Marjane Satrapi entend des voix

Après avoir été inspirée par l’Iran et son shah dans Persepolis, Marjane Satrapi filme Ryan Reynolds en psychopathe (mal) inspiré par son chat dans The Voices. Un thriller mi-drôle, mi-gore qui permet à la réalisatrice de partir à la conquête de l’Amérique, et qui nous donne l’occasion de la rencontrer.

Qu’est-ce qu’il y a d’autobiographique dans ce film ?

Marjane Satrapi : Eh bien, je suis une serial killer, évidemment ! Depuis le temps que vous me connaissez, vous vous en étiez bien rendu compte, non ? Plus sérieusement, j’ai dû me mettre dans la tête d’une personne psychotique et imaginer ce que moi, j’aurais fait. Comme ça, vous le savez : si moi je tue, je vais faire des murs de Tupperware avec de la viande dedans.

Il faut donc se méfier quand on vient dîner chez vous !

Exactement ! Il faut toujours se méfier de ce qu’il y a dans votre assiette. Est-ce que vous vous êtes documentée sur la schizophrénie pour faire ce film ? Sincèrement, si je dois faire un film sur la schizophrénie et que je réalise ce film, ça fait de moi la personne la plus irresponsable du monde… Il s’agit d’une comédie horrifique. Donc ce n’est pas vraiment un schizophrène. Je l’appelais “psychotique”. Il est taré, quoi ! Mais on a eu notre serial killer, nous aussi. Jeanne d’Arc ! Elle a tué pas mal de monde et elle entendait des voix, sauf qu’elle a sa statue partout (rires). J’arrête, je vais me mettre toute la France catholique à dos.

Quelle a été la chose la plus difficile à faire sur ce film ?

Rendre le personnage principal sympathique. Dans le scénario, c’est écrit : « Le type, il est sympa. » Mais moi, je ne peux pas faire une déclaration qui dit : « Le type que vous allez voir est très sympa. » Donc il faut le montrer. C’est un boulot. Un tournage américain, ce n’est pas trop stressant ? En fait, j’adore le stress. Si j’ai juste un petit problème, comme un interrupteur qui ne fonctionne pas, ça me pourrit la vie. Mais si j’ai deux mille problèmes, tout va bien.

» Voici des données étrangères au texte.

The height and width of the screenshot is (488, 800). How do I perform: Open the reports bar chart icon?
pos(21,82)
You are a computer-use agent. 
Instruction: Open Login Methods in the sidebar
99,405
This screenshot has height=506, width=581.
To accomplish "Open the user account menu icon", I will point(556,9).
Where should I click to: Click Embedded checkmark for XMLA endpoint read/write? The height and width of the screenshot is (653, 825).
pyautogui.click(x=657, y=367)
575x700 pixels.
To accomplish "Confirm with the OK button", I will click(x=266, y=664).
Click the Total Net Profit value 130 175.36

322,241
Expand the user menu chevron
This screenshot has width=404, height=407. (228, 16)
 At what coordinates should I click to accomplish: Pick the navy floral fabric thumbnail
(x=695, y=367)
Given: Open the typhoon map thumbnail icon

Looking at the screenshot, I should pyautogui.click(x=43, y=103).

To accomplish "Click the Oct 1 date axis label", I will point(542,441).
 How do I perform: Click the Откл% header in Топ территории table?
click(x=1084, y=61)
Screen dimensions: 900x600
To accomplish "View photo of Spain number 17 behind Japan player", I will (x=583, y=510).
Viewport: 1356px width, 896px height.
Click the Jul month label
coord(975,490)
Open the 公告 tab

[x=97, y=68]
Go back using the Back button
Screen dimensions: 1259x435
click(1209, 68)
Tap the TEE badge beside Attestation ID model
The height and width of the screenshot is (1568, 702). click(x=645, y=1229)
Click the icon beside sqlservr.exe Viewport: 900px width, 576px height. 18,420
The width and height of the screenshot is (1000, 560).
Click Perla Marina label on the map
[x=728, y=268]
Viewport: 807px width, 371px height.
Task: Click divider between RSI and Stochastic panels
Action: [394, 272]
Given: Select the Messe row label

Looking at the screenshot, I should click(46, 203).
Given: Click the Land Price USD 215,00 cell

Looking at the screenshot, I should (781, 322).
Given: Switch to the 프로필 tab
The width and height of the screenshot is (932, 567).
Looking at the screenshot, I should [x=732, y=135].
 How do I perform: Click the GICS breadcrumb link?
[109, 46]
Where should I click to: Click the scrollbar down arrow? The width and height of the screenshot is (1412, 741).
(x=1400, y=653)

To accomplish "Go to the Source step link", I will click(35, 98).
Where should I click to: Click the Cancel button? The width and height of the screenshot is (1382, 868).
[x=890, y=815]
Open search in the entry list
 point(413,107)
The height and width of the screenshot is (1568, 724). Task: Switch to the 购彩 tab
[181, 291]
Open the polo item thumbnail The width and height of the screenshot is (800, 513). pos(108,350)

Et diriger le chat, c’était compliqué ?

Oui. Un chien, vous lui dites : « Assis, debout », il comprend. Un chat, c’est différent. Ça ne veut pas dire qu’il a moins de neurones, au contraire, c’est juste qu’il vous dit du regard : « Vas te faire foutre ! » Moi, je voulais absolument donner au chat un peu de mon Lexomil. Pour les Américains, c’était hors de question, ça pouvait faire mal aux animaux. Mais quel mal ? Moi, je prends du Lexomil, je ne meurs pas. On voulait juste lui donner un petit truc pour le calmer. Mais non, c’était hors de question !

C’est quoi, la suite de cette aventure ? Réaliser d’autres thrillers ?

Non, non. Je ne compte pas me spécialiser dans les serials killers. On m’en a proposé plein, mais non. Il suffit que j’en fasse deux à la queue-leu-leu et c’est foutu, je ne vais plus faire que ça jusqu’à la fin de mes jours ! J’aimerais essayer tous les genres de films avant de mourir : une comédie musicale, un film de guerre, une comédie romantique où à la fin des gens décident de ne pas se marier par exemple, parce que le mariage c’est nul. Peut-être même un film expérimental comme si j’avais pris du LSD.

Pour terminer, qu’avez-vous envie de dire à ceux qui vont aller voir votre film en pensant voir l’émission The Voice sur grand écran ?

Ce n’est pas The Voice sur grand écran, parce qu’il y a un “s” à la fin, d’abord. Et ce n’est pas parce qu’il y a un chat et un chien qui parlent qu’il faut qu’ils emmènent leurs enfants de 5 ans, parce qu’ils vont se faire pipi dessus. À partir de 12 ans, on peut aller voir ce film. Et s’ils n’aiment pas le film, je vais leur envoyer le chat !

The Voices de Marjane Satrapi, avec Ryan Reynolds, Gemma Arterton et Anna Kendrick. Comédie noire. Sortie le 11 mars.